Italian-American philosopher and historian of science (1902–1974)

Giorgio Diaz de Santillana (30 May 1902 – 8 June 1974) was an Italian-American philosopher and historian of science, particularly of ancient science and of the Renaissance science of Galileo Galilei. He was a professor of the History of Science at the Massachusetts Institute of Technology best known for his books The Crime of Galileo (1955) and Hamlet's Mill (1969).

==Early life and education==
Giorgio de Santillana was born in Rome, Italy on 30 May 1902 into a Sephardic Jewish family, which traced its roots through Tunisia and Livorno back to the Iberian peninsula. His father was the Tunisian-Italian jurist and expert on Islamic Law David Santillana.

In 1925, he graduated from the Università di Roma alla Sapienza with a degree in physics. He then spent two years in philosophy in Paris, followed by another two years in physics at the Università degli studi di Milano.

== Career ==
After his time in Milan, he was called back to Rome by Federigo Enriques to put together a course on the history of science. In Rome, he taught history of science and philosophy of science. Santillana next moved to the United States in 1936, where he became an instructor in the philosophy of science at The New School for Social Research 1937–1938 and then a visiting lecturer at Harvard University.

In 1941, Santillana began teaching at the Massachusetts Institute of Technology, becoming an assistant professor the following year. From 1943 to 1945 he served in the United States Army as a war correspondent, and he became a naturalized U.S. citizen in 1945. After the war, in 1945 he returned to MIT and in 1948 he was made an associate professor. In 1954, he became a full Professor of the History of Science in the School of Humanities. In 1957, he was awarded a Guggenheim Fellowship.

== Work ==
Together with Edgar Zilsel, Santillana contributed a 1941 entry to the Vienna Circle history and philosophy of science project International Encyclopedia of Unified Science (1938–1969) titled "Development of Rationalism and Empiricism" consisting of two separate essays: Santillana's own essay was "Aspects of Scientific Rationalism in the Nineteenth Century," while Zilsel's was "Problems of Empiricism."

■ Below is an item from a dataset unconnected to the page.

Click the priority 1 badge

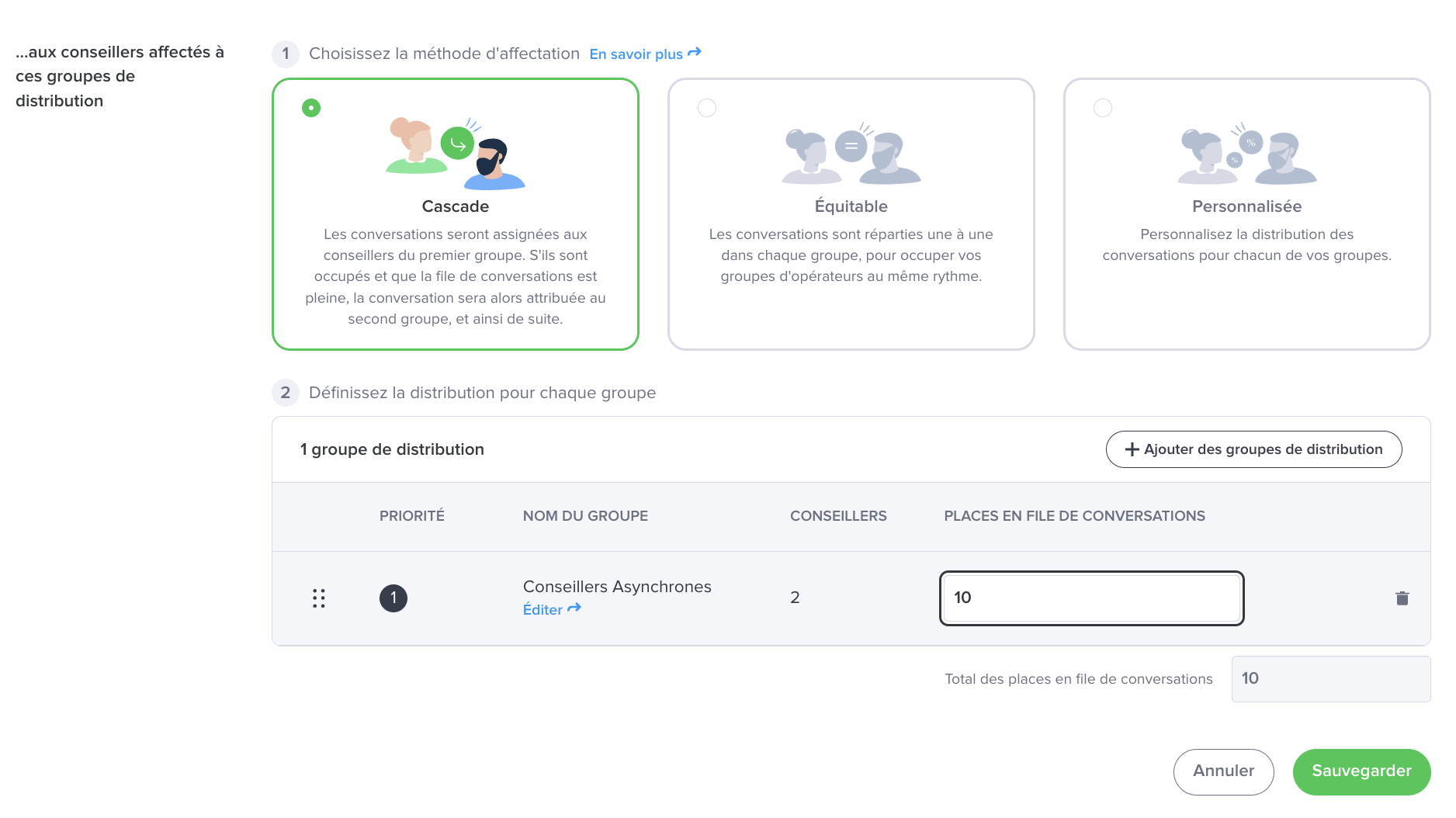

In 1953, Santillana published an annotated edition of a prior translation of Galileo Galilei's Dialogue on the Great World Systems, which appeared within five months of another major edition of Galileo's work, Stillman Drake's new translation from the Italian, Dialogue Concerning the Two Chief World Systems (1953). The two were sometimes reviewed together, with one such reviewer, Stanford University historian of Renaissance science Francis R. Johnson, concluding "one might suggest that the modem scientist who prefers his Galileo in twentieth-century dress would incline to Mr. Drake's volume. On the other hand, the more historically minded reader who prefers to view Galileo in the literary and intellectual costume of his own century would vote for Professor de Santillana's edition." Reviewers of both were generally agreed that the translation Santillana relied on, a 1665 edition by Thomas Salusbury, had inadequacies, though Drake later wrote an article in defense of the Salusbury translation and in criticism of Salusbury's contemporary printers, who introduced numerous errors not in the translation manuscript, and of his modern editor, Santillana, who could have caught these errors.

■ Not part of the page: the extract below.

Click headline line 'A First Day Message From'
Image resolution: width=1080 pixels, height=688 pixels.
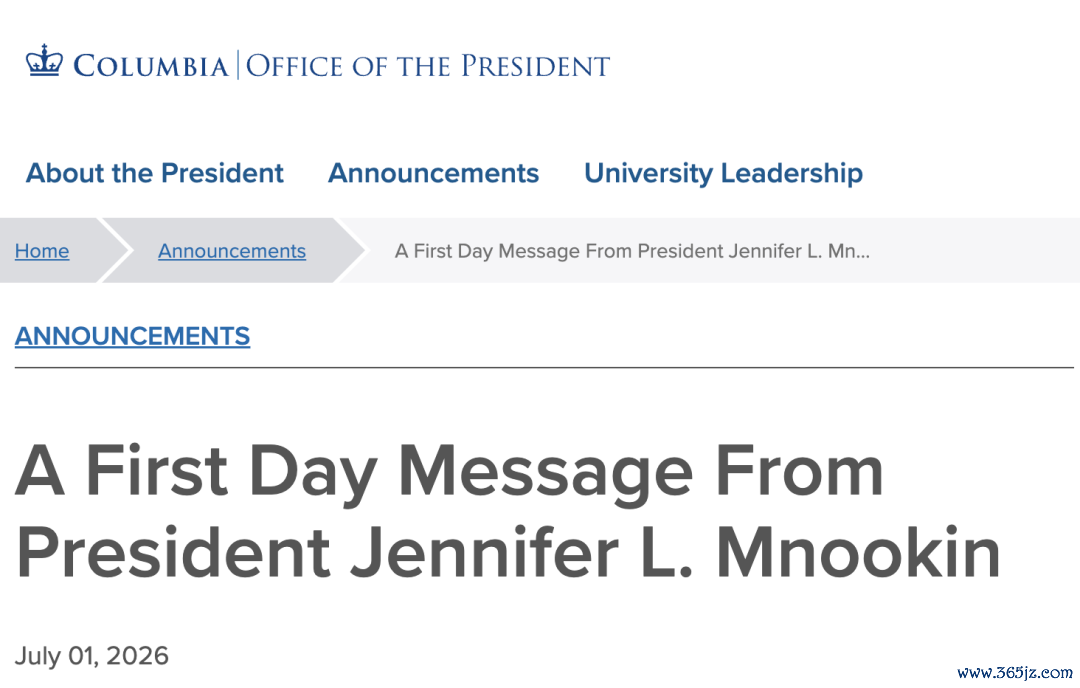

Santillana's work on Galileo next led him to write and to publish The Crime of Galileo in 1955, a study of Galileo's trial for heresy by the Catholic Church that lay the blame for Galileo's guilty verdict substantially on political intrigue rather than on properly doctrinal issues. Reviewers recognized its topicality in reference to contemporary American McCarthyism, Russian Stalinism, the recent investigation of J. Robert Oppenheimer, and Santillana's recent experiences in Fascist Italy, though some also questioned the value of Santillana's more speculative moral and political conclusions. Stillman Drake noted it was the first comprehensive study of this trial made available in English since the 1879 translation of Karl von Gebler's prior work, Galileo Galilei and the Roman Curia, by a Mrs. George Sturge, that it assembled valuable new information regarding the other persons involved in the case, and that it seemed to reference copies of documents so far unknown to other scholars. Santillana understood the last claim of Drake's to be sarcastic criticism and corrected his relevant errors in a letter to the editor.

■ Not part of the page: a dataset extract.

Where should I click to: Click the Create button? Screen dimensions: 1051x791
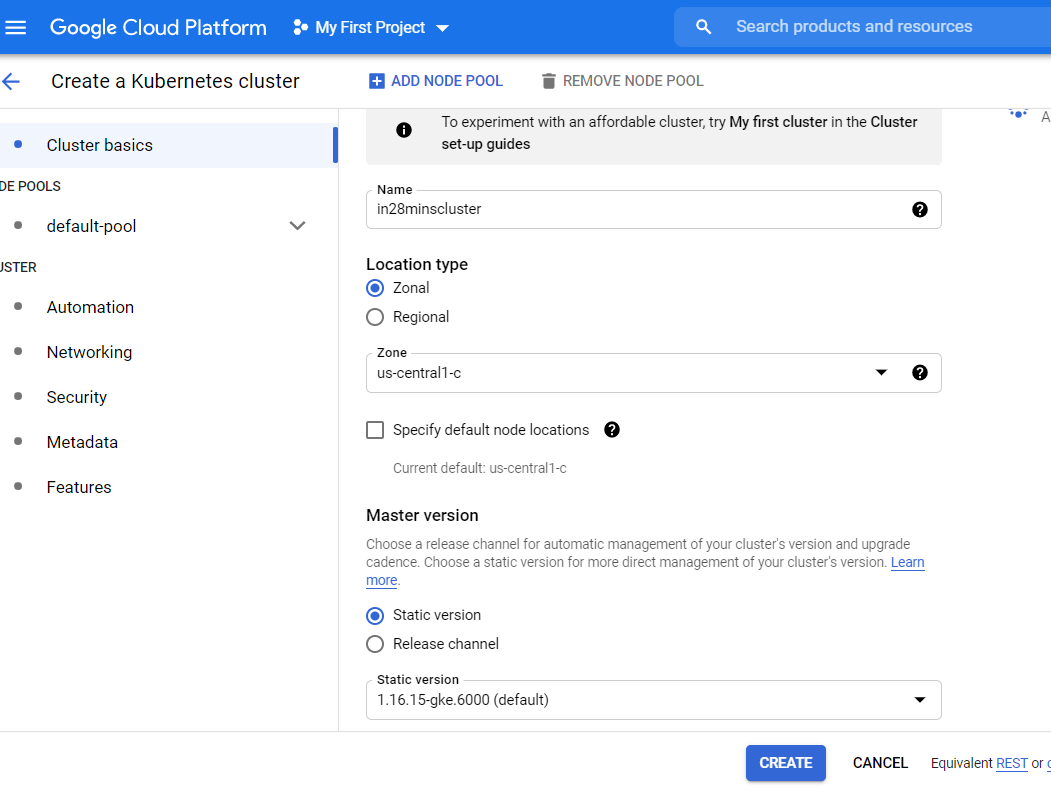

In 1961, he published The Origins of Scientific Thought: From Anaximander to Proclus, 600 BC to 300 AD, which also appeared in paperback. Reviewers noted this as a development of his earlier work in Italian with Federigo Enriques but considered its interpretation of Parmenides particularly provocative and notable,' though not necessarily plausible, and generally noted that technical details were thin and sometimes importantly incorrect.

In 1969, he published his book Hamlet's Mill: An Essay on Myth and the Frame of Time, coauthored with Hertha von Dechend (1915–2001) after he was inspired by her original research shared with him in 1959. This book covered possible connections between the mythological stories of Ancient Egypt, Babylon, Ancient Greece, Christianity, etc. and ancient observations pertaining to the stars, planets, and, most notably, the 26,000-year precession of the equinoxes, now categorized into the fields of ethnoastronomy and archaeoastronomy. Santillana's colleague Nathan Sivin described the book as "an end run around those scholarly custodians of the history of early astronomy who consider myths best ignored, and those ethnologists who consider astronomy best ignored, to arouse public enthusiasm for exploration into the astronomical content of myth." The book engaged in inflammatory mockery of its presumptive "custodial" opponents, for instance calling some "fertility addicts" and "the Fecundity-Trust" and calling Ernst Cassirer "blinded by condescension," and notable reviews were correspondingly harshly critical, though others were critical of technical missteps but nonetheless positive.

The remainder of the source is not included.